Mr. Hohn, who heads TCI Fund Management Ltd. and is one of Fox's
largest shareholders with a 7.4% stake, laid out his arguments in a
letter Thursday addressed to Mr. Murdoch. The London-based
hedge-fund manager cites AT&T Inc.'s recent antitrust court win
to complete its blockbuster acquisition of Time Warner Inc. and the
U.S. Justice Department approval of Disney's proposed $71 billion
acquisition for much of Fox as reasons to believe a Comcast bid
could ultimately win regulatory approval.
A Fox spokesman declined to comment on Mr. Hohn's letter.
In the battle for customers, Comcast and Disney each covet many
of Fox's key media assets including Twentieth Century Fox's film
and TV studio; U.S. cable network FX; international assets such as
U.K. pay-TV provider Sky PLC and Star India; and Fox's one-third
stake in the streaming service Hulu.
Fox News and the Fox broadcast network aren't for sale and will
be spun out into a separate company with other assets. 21st Century
Fox and The Wall Street Journal's parent company News Corp. share
common ownership.
The takeover battle escalated earlier this month when Disney
raised its original bid for the Fox assets by about 36% to $71.3
billion in cash and stock to top Comcast's unsolicited all-cash
offer of about $65 billion.
Fox argues that Comcast would face greater regulatory hurdles
than the Disney bid. Comcast believes that the U.S. court approval
of a vertical merger of a distributor and a content provider by
allowing AT&T to acquire Time Warner should appease Fox's
regulatory concerns.
Mr. Hohn's letter comes a day after the U.S. Justice
Department's approval of Disney's latest bid on the condition that
Disney divest Fox's regional sports networks. That decision gives
the movie-studio operator a potential advantage over Comcast as it
allows Disney to still retain Fox's movie and television studio as
well as the Hulu stake, all of which are key to its long-term
strategy.
As a Fox shareholder, any reason for Comcast to drop its pursuit
of the Fox assets ultimately cuts into Mr. Hohn's potential gain
from his investment.
"We do not know if Comcast will return with a higher offer, but
we will be strongly motivated by the deal that offers the highest
price and we will encourage other shareholders to do the same," Mr.
Hohn wrote in his letter.
Instead of potentially discouraging Comcast from bidding, the
Justice Department's approval of Disney's bid offers Comcast a
"template" to reach a similar settlement with the department as
part of its own acquisition of the Fox assets, Mr. Hohn said. He
also noted that Fox is substantially an international or non-U.S.

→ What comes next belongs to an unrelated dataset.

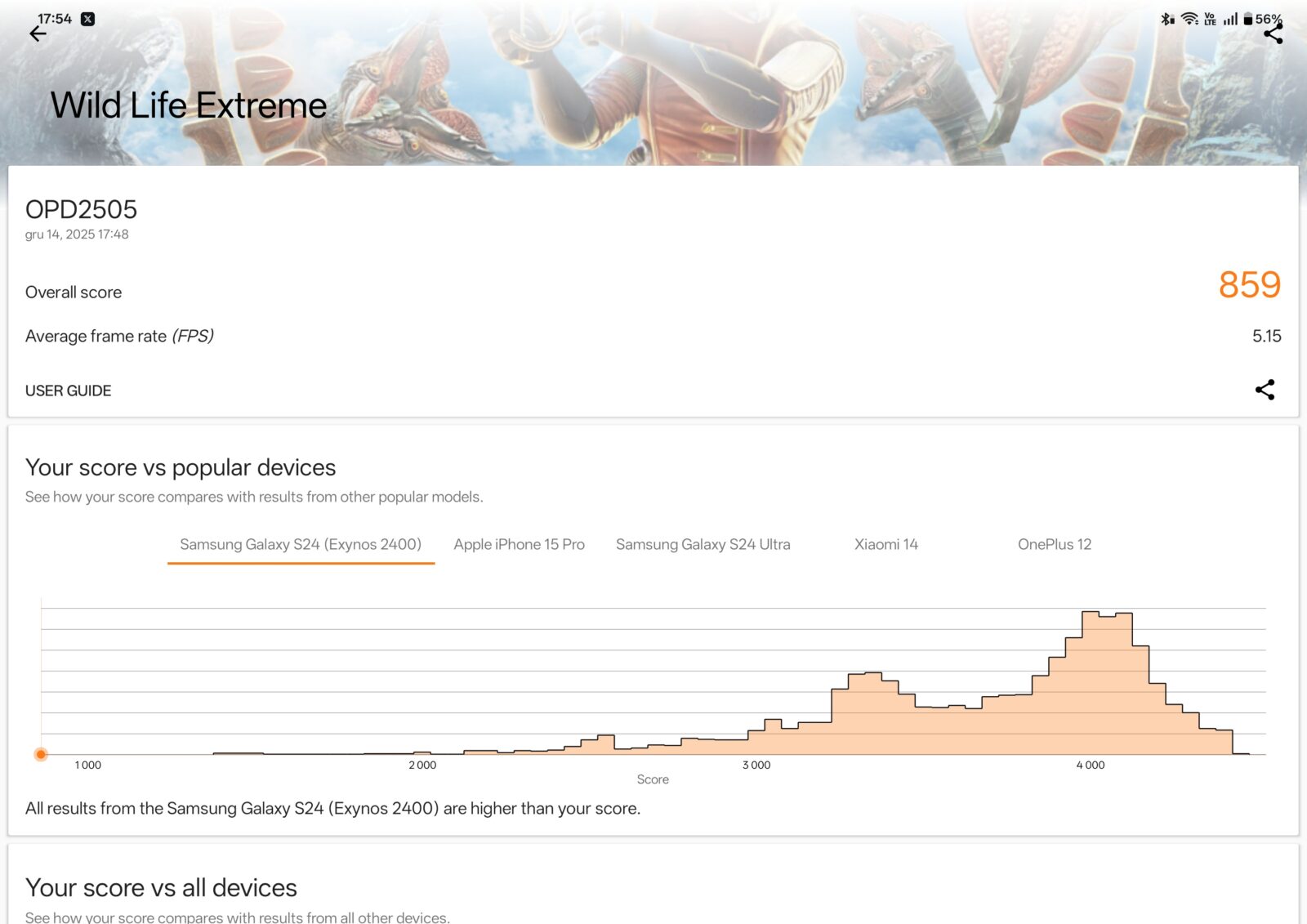Tap the share icon in the top-right header
The image size is (1307, 924).
[x=1273, y=33]
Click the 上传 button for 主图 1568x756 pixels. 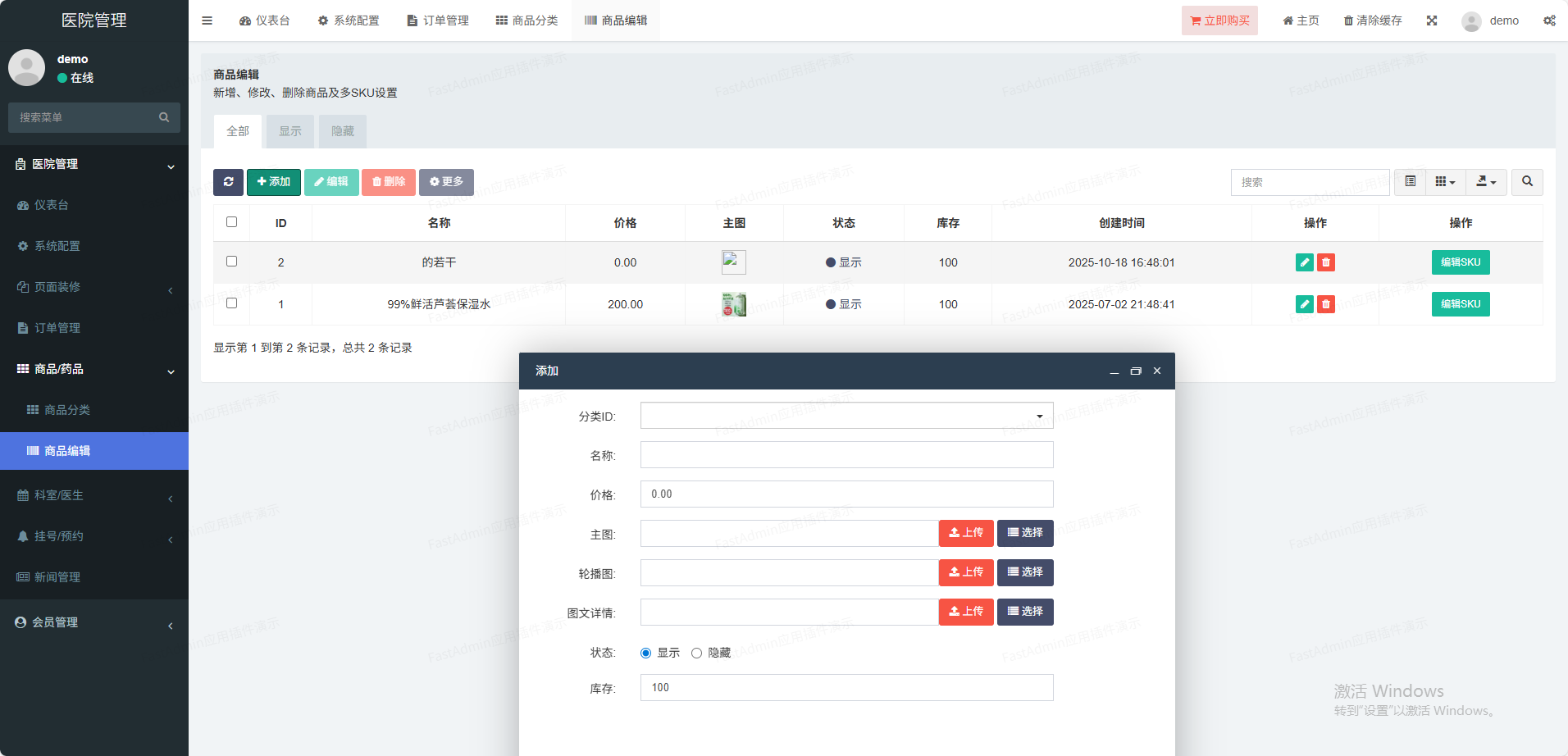click(x=966, y=533)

business, which lies outside the jurisdiction of the U.S.
government.
Strong precedents and "the largely international nature of the
assets being sold by Fox and Comcast's willingness to match
structural remedies, means that the overall anti-trust risk is
low," Mr. Hohn said.
That view is shared by some analysts. "If Comcast makes the
highest bid...shareholders should dig deeper into what theories of
harm against Comcast are still viable," analysts at New Street
Research said.
--Keach Hagey contributed to this article.
Write to Ben Dummett at ben.dummett@wsj.com
(END) Dow Jones Newswires
June 29, 2018 02:47 ET (06:47 GMT)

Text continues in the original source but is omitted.